Yellow signs in the library and near the elevator advertise the free Wi-Fi in Marine Park, which is available from 7 a.m. to 9 p.m. during the tourist season. While Wi-Fi connections in the library last up to one hour, those in Marine Park last up to 24 hours.
“I think it’s taken the pressure off the library to some extent,” Pierce said. “Especially when the weather is nice.”
Along with reducing physical crowding in the library, the Marine Park Wi-Fi helps reduce congestion in Juneau’s cell phone networks. When visitors use that Wi-Fi, they’re freeing up space in networks run by cell service providers like AT&T and GCI. Those networks can slow down when there’s a big influx of visitors.
“If you’re in Marine Park and you’re on Wi-Fi, then you’re using the city’s Wi-Fi and you’re kind of not part of the problem,” Pierce said. “All your iMessages and WhatsApp and your Instagram story about Juneau is all happening over Wi-Fi, as opposed to over the 4G or 5G network.”
Expanding the city’s seasonal Wi-Fi would give more visitors a chance to get off the 4G and 5G networks and free up capacity for locals trying to use their phones.
What it takes to expand
The city’s IT department is gauging internet providers’ interest in installing and managing Wi-Fi in a three-square-mile area downtown. The city has put out a request for information, which gives providers a chance to ask questions about the potential project and helps city leaders get a sense of costs and technical requirements.

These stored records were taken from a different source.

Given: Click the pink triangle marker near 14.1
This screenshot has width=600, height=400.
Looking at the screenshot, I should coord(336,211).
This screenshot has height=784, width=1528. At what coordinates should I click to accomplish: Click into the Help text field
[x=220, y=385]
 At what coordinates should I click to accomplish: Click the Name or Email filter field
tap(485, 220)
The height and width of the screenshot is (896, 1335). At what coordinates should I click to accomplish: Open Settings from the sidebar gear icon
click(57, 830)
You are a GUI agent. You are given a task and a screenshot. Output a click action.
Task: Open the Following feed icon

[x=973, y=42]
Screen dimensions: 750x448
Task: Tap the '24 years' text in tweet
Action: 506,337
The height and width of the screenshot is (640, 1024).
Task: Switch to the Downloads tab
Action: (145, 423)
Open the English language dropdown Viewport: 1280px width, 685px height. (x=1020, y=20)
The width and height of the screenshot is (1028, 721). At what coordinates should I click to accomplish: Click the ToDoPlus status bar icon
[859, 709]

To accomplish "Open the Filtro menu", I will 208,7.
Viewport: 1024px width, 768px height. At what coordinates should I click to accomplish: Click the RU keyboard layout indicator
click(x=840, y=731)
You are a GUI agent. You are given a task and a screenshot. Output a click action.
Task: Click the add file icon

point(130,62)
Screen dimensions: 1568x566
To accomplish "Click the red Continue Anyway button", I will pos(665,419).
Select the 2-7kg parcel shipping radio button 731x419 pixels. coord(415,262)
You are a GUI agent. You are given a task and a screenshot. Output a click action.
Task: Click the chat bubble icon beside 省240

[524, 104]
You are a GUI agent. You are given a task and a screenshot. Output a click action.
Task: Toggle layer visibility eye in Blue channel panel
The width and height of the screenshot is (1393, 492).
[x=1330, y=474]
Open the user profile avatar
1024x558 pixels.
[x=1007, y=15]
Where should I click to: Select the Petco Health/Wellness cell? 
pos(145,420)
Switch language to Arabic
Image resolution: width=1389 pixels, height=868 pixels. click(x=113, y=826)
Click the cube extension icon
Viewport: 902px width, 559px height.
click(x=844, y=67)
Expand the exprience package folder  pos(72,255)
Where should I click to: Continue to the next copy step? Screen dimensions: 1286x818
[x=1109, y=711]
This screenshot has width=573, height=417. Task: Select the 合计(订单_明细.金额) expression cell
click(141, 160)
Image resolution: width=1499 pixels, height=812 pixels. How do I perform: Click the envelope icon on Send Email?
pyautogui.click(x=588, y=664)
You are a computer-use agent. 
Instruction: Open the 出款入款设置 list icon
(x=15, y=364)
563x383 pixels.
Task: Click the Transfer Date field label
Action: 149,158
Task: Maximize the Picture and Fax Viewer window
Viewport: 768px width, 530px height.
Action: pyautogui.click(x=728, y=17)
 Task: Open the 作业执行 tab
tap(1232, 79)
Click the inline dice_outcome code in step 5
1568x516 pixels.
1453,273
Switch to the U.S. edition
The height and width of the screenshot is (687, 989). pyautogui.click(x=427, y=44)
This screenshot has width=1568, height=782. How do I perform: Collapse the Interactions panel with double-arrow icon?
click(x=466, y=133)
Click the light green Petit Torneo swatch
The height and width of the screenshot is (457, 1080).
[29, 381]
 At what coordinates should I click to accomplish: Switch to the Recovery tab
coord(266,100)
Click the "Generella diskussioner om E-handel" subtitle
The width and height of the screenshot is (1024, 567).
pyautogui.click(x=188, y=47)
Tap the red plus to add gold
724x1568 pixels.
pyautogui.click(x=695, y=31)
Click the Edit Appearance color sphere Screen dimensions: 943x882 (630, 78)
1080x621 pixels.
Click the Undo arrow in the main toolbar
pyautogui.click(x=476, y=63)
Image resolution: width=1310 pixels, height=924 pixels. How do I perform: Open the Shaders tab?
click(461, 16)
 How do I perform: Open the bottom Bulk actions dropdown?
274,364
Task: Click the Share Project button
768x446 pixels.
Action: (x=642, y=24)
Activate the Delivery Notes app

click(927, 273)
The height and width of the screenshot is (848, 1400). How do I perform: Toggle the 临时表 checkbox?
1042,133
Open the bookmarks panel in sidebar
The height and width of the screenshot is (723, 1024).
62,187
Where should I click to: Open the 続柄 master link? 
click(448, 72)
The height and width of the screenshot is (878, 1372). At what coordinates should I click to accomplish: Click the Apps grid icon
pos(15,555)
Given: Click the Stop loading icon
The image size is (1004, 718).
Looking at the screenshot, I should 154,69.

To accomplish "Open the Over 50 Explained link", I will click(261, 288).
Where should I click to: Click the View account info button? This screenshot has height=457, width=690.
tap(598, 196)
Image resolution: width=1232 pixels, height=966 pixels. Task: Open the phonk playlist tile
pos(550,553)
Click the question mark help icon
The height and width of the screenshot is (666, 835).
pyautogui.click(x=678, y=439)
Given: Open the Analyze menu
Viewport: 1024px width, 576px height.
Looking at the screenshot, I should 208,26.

According to the request, the new Wi-Fi would only run during the daytime from April to September, and work on the project likely wouldn’t start until at least July 2024. Providers can respond to the city’s request until Nov. 8.
Murray said that the three-mile stretch would start at the whale statue and go south along the waterfront.
“We would have to connect various access points all the way from the whale statue south, which means bouncing it off light poles and putting in a lot of infrastructure,” he said.
Murray said the request for information will help determine whether that’s even feasible, given factors like the heights of buildings and distances between light poles.
Murray said many of the light poles along that stretch are owned by Alaska Electric Light & Power. Nearby buildings are owned by the state, the city and private owners. A provider would have to work with all of them to make the new Wi-Fi happen.
“We’re really looking for a vendor that has experience working with multiple entities in a tight location,” he said.
If city leaders decide to pursue the project, Murray said the next step is to identify a funding source. After that, the city could issue a request for proposals and contract with a provider.
That source could be marine passenger fees. The Juneau Assembly and Cruise Lines International Association Alaska would have to approve spending those fees on the project.
Marine passenger fees pay for the Wi-Fi in Marine Park, which is provided by local company SnowCloud Services. The city spent $7,800 to set it up, and it costs about $1,900 per season to run it.
Internet providers have set up temporary Wi-Fi hot spots before. In May 2020, Alaska Communications set up public Wi-Fi hot spots at school parking lots in Anchorage and Fairbanks to help students access the internet when schools went remote.
Other communities provide public Wi-Fi year-round. In Seattle, the city offers free public Wi-Fi at public libraries and several community centers. And throughout Hawaii, state-designated hot spots offer an hour of free Wi-Fi service per device each day.
If Juneau’s project moves forward, it could be the latest way the city adapts to record-breaking visitor numbers during tourism season.